Today, we deal with none of the complexity from years past. We take pictures with our phone, and our photos are automatically backed up and managed in the cloud, which never runs out of space. Any photo can be accessed instantly from any device, anywhere in the world.

Unfortunately, businesses still deal with all the complexity of managing their data that we, as consumers, faced in the past. In fact, business data is far more complicated than photo albums. Businesses have databases that are constantly changing and need to access both current and past versions of their data. Furthermore, businesses have stringent requirements around the availability and security of their data.

Storing data is hard as the amount of data keeps growing and storage systems run out of space, forcing the business to buy new storage systems and manually distribute their data across their existing and new systems.

Protecting data is complex as it involves deploying a suite of software and hardware (e.g. backup software, backup agents, backup media, database servers to store backup catalogs) while making sure all of these products work well with each other. These solutions are difficult to use, and lack the simplicity of consumer products that we use daily.

Accessing data is complicated. Business units need to maintain their own storage systems and periodically copy production data into these systems and maintain this infrastructure. This is due to the fact that current storage systems are not able to scale to meet the needs of different business units.

At Rubrik, our mission is to make it really easy for businesses to store, protect, and access their data. We believe businesses should have a simple and effective solution to manage their data just as consumers do.
It’s a bold and ambitious mission. Building a product to manage all of the world’s business data is no easy task, but with a world-class engineering team, we feel confident we can do it.

Today we are launching our engineering blog, where we’ll talk about how we are solving some of the challenges we face and the cool technologies that we are developing along the way.
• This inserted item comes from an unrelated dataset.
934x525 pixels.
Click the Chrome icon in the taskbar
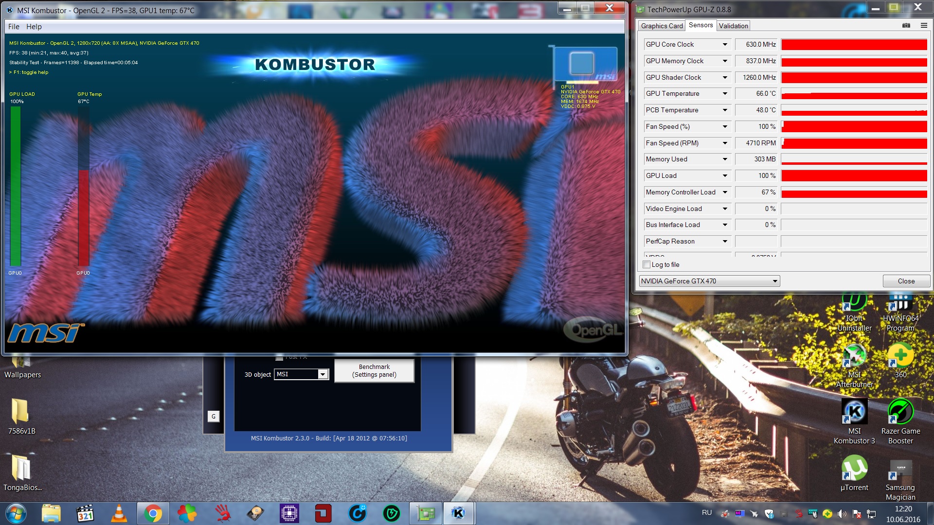(153, 513)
In this first post, I’d like to share some of the key components of our system. In future posts, we’ll cover each component in more detail.
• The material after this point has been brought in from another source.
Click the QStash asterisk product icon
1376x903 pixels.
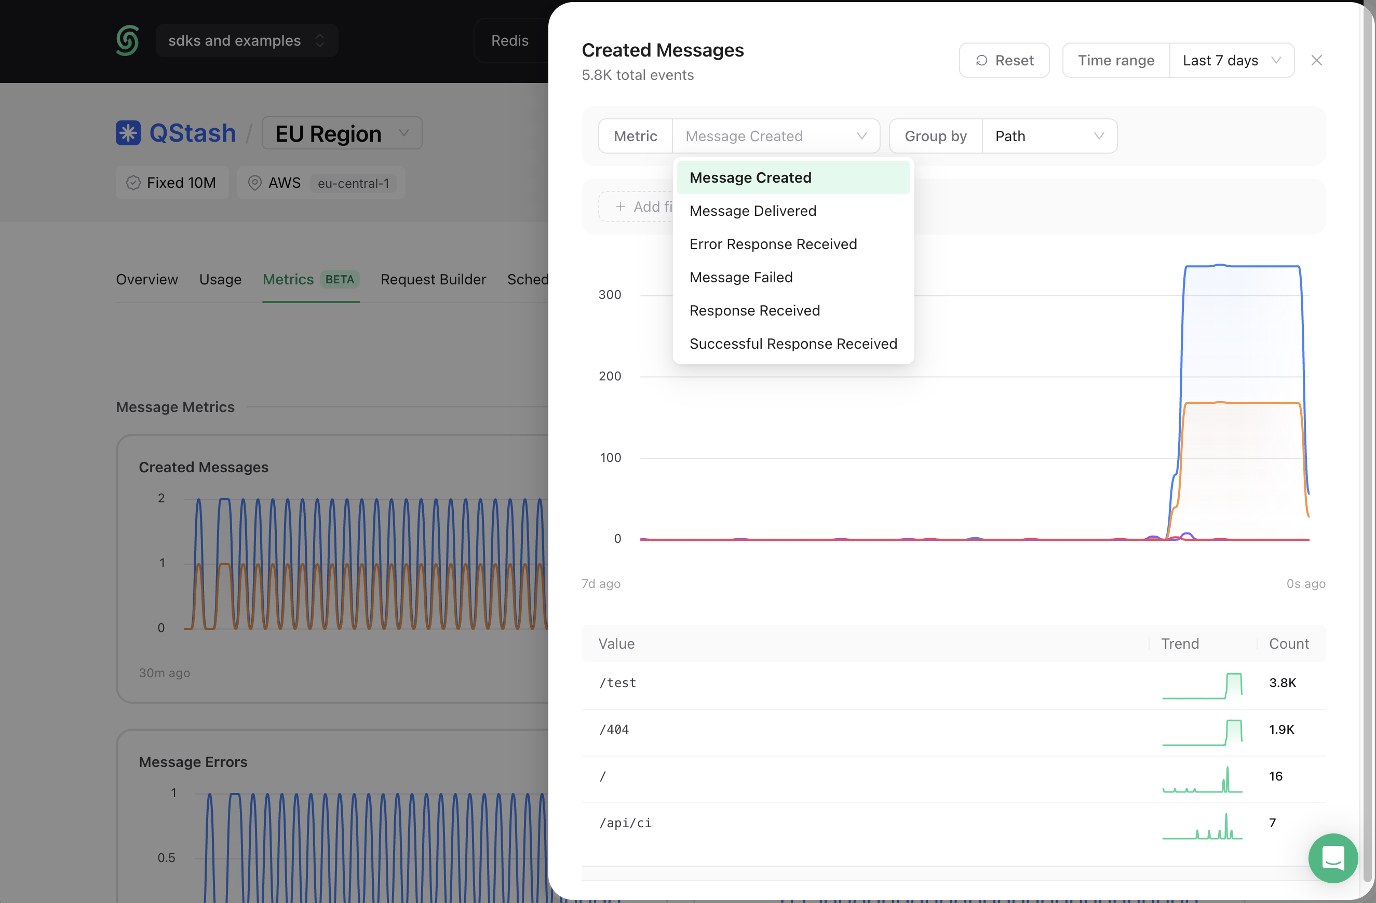[128, 133]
  • Distributed File System: There are two primary attributes that make a storage system easy to use: infinite storage and scalable I/O performance. Infinite storage removes the need to manage multiple storage systems and distribute data among them. In addition, you don’t need to forecast and do fork-lift upgrades. Scalable I/O performance allows you to run diverse application workloads on a single system and serve the needs of every business unit. A single storage system also makes it easy to track all access to enterprise data and ensure data privacy. Our distributed file system is designed to be infinitely scalable and uses a hybrid flash/hard disk architecture to achieve scalable performance. Increasing storage capacity and I/O performance is as simple as adding nodes to the system.
  • Enterprise Time Machine: Rubrik builds a time machine of all the enterprise’s data. Versioned data management is a core feature of our file system. The time machine is a very powerful abstraction. It allows Rubrik to serve as a backup system for the enterprise; moreover, since all versions of the data are instantly available for reads and writes, it allows all enterprise applications to run directly on our system. There is no need to provision additional storage systems for applications that need to access this data.
  • Distributed Metadata System: Rubrik’s file system and the time machine both depend on a scalable key-value store. The key-value store needs to be fast, scalable and highly available. By using RAM to cache recently accessed data and using flash as the persistent storage tier for all the data, our distributed metadata system achieves the required performance and serves as the fundamental building block for the rest of our system.
  • Cluster Management System: This component manages the Rubrik system setup and ongoing health. We use a zero-configuration multicast DNS protocol to automate appliance discovery. Creating or growing the cluster requires minimal manual intervention, with new nodes auto-discovering each other. Furthermore, the system self-heals to ensure that it runs smoothly in presence of failures.
  • Global Search: Rubrik makes all enterprise data instantly searchable. The search works across historical and current versions of data, making it easy to instantly discover and recover any version of the data from the system.
  • Workflow Framework: This is the engine that assigns and executes tasks across the cluster in a fault tolerant and efficient manner. The framework ensures that tasks are load balanced across the entire cluster, and are distributed to the nodes that contain the relevant data.
  • Hybrid Cloud: The cloud is great for variable workloads, but enterprises have found it hard to adopt because of difficulties in seamlessly moving data offsite. Rubrik provides a single system that can securely send data to the public cloud, in addition to helping enterprises manage data whether it’s in the public cloud or on-premise.